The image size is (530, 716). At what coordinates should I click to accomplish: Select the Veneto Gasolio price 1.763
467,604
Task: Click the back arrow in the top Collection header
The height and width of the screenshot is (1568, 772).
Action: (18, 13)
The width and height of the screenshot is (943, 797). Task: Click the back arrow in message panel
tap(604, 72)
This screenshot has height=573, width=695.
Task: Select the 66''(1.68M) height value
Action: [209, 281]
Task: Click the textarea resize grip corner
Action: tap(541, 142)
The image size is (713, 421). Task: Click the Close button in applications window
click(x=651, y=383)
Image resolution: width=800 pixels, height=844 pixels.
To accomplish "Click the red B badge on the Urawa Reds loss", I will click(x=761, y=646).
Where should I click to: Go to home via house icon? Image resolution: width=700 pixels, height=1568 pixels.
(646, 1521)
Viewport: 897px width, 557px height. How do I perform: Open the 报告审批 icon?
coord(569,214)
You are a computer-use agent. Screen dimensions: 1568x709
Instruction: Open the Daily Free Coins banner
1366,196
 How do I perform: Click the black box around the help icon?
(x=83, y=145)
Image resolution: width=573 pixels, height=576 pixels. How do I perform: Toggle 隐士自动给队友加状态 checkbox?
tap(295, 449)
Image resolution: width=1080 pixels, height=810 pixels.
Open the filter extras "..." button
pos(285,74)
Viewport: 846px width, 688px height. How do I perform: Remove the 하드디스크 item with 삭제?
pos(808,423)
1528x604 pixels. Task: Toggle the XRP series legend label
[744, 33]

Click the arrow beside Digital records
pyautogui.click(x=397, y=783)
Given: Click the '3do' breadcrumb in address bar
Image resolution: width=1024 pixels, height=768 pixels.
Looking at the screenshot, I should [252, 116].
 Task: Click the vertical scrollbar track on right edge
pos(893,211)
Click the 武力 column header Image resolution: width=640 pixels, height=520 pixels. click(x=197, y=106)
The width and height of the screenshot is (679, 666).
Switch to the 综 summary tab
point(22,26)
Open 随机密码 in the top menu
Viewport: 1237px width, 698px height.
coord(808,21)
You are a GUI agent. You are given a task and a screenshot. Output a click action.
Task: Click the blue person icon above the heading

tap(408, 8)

++++++++++

§ Your task: Find "You are a GUI" in the entries above, then repeat its line and all lines after it exactly, down to the last line.

§ Task output:
You are a GUI agent. You are given a task and a screenshot. Output a click action.
Task: Click the blue person icon above the heading

tap(408, 8)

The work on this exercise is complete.